Jugendliche wollen nicht nur „Imam-Antworten“

Foto: Uwe Dettmar
Foto: Uwe Dettmar

Islamischer Religionsunterricht habe für viele muslimische Familien in Deutschland die Funktion einer „religiösen Alphabetisierung“, urteilt der muslimische Erziehungswissenschaftler Harry Harun Behr von der Goethe-Universität in der nächsten Ausgabe von Forschung Frankfurt zum Thema „Gott und die Welt“. Auch muslimische Familien lebten auf Distanz zu ihrer Religion: „Maximal 15 Prozent der muslimischen Schüler haben eine Moschee schon mal von innen gesehen“, schätzt Behr.

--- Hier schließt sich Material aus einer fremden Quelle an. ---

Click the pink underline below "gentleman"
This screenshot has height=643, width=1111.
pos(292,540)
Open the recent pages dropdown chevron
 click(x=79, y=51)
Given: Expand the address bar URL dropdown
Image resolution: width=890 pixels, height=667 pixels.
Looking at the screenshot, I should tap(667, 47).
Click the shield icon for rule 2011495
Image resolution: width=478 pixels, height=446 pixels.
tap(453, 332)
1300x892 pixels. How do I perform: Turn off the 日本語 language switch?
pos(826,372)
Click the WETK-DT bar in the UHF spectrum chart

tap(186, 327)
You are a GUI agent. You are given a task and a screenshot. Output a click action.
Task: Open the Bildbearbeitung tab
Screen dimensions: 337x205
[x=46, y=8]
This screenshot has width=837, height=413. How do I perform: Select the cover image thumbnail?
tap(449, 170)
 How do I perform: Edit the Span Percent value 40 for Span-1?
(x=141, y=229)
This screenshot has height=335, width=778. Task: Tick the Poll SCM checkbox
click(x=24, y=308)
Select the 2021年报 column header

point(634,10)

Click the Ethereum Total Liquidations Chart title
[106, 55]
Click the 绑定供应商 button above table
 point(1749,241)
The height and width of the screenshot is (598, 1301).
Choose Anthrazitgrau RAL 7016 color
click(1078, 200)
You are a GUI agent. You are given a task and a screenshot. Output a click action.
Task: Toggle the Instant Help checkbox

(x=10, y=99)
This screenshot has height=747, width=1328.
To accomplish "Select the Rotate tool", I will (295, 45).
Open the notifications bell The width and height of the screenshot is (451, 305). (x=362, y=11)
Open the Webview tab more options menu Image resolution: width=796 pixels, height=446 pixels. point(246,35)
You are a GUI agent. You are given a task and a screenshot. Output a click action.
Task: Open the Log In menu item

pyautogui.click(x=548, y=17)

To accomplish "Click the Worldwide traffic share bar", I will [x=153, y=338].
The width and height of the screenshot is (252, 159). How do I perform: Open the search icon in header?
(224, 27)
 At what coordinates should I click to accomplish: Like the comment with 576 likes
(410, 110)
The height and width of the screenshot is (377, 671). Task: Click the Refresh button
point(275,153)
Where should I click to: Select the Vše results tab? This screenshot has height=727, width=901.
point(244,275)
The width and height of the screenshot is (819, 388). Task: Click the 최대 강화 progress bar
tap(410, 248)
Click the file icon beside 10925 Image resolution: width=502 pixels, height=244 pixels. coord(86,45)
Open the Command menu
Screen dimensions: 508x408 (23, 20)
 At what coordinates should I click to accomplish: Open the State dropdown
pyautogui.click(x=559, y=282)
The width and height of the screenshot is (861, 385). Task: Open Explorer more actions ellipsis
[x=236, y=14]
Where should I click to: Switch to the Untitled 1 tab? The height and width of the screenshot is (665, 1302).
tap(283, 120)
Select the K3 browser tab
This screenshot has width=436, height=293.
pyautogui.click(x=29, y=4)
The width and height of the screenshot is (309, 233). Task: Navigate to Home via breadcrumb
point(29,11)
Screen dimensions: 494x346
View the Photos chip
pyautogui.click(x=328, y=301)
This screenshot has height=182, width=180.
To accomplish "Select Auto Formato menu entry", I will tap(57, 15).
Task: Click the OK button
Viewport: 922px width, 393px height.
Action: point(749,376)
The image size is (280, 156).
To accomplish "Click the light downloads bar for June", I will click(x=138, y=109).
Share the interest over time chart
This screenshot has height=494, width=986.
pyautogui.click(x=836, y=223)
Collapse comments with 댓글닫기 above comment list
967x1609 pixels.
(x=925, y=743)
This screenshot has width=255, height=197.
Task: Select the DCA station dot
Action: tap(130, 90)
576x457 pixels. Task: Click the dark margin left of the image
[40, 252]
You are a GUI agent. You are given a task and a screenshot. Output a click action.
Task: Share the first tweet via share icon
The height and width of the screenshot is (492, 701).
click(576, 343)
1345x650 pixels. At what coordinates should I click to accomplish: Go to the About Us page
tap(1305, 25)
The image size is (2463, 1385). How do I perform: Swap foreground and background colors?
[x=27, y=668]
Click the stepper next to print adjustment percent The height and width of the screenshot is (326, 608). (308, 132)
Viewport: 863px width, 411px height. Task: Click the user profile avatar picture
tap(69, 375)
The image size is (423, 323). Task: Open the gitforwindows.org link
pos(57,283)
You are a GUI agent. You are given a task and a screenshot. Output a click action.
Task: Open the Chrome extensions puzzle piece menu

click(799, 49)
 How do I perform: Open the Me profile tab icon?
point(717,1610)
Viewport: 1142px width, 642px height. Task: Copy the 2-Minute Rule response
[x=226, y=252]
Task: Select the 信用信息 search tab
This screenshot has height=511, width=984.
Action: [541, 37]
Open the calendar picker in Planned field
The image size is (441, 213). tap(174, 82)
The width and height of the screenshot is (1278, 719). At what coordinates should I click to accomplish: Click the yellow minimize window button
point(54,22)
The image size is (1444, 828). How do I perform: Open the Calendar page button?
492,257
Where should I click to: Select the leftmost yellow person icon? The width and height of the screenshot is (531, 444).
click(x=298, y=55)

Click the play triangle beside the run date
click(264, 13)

Behr weiß, welche Hoffnung muslimische Eltern mit dem neuen Angebot des islamischen Religionsunterrichts an hessischen Schulen verbinden: „Sie erwarten von uns keine Glaubenserziehung, sondern die Vermittlung von Eigenschaften, die ihren Kindern mehr Bildungserfolg ermöglichen: Durchhaltevermögen, Moral, ein spirituell motiviertes Selbstbild.“

Ziel sei aber natürlich auch eine kritische Auseinandersetzung mit den Inhalten der religiösen Schriften, anders als dies in Familie und Moschee möglich sei. „Vor allem für die Mädchen ist das sehr wichtig. Muslimische Jugendliche wollen bewusst auf ihre Fragen keine ‚Imam-Antwort‘“. Denn viele Moschee-Imame hätten keinerlei Bezug zu ihren jugendlichen Lebenswelten. Auch interreligiöse Bezüge seien Bestandteil des Unterrichts, Bezüge, die in der Moschee eher nicht vorkommen.

Die Interview-Partner von Autorin Dr. Anke Sauter sind dem islamischen Religionsunterricht gegenüber aufgeschlossen und unterstreichen den Wert des Religionsunterrichts, damit sich Kinder und Jugendliche auch in Fragen der Weltorientierung positionieren und begründet entscheiden können. Sie beschreibt in ihrem Beitrag, wie Religionsunterricht in Deutschland gesetzlich verankert ist und welche Wege beschritten werden, um auch einen islamischen Unterricht an deutschen Schulen einzurichten. Dabei kommen auch kritische Stimmen vor.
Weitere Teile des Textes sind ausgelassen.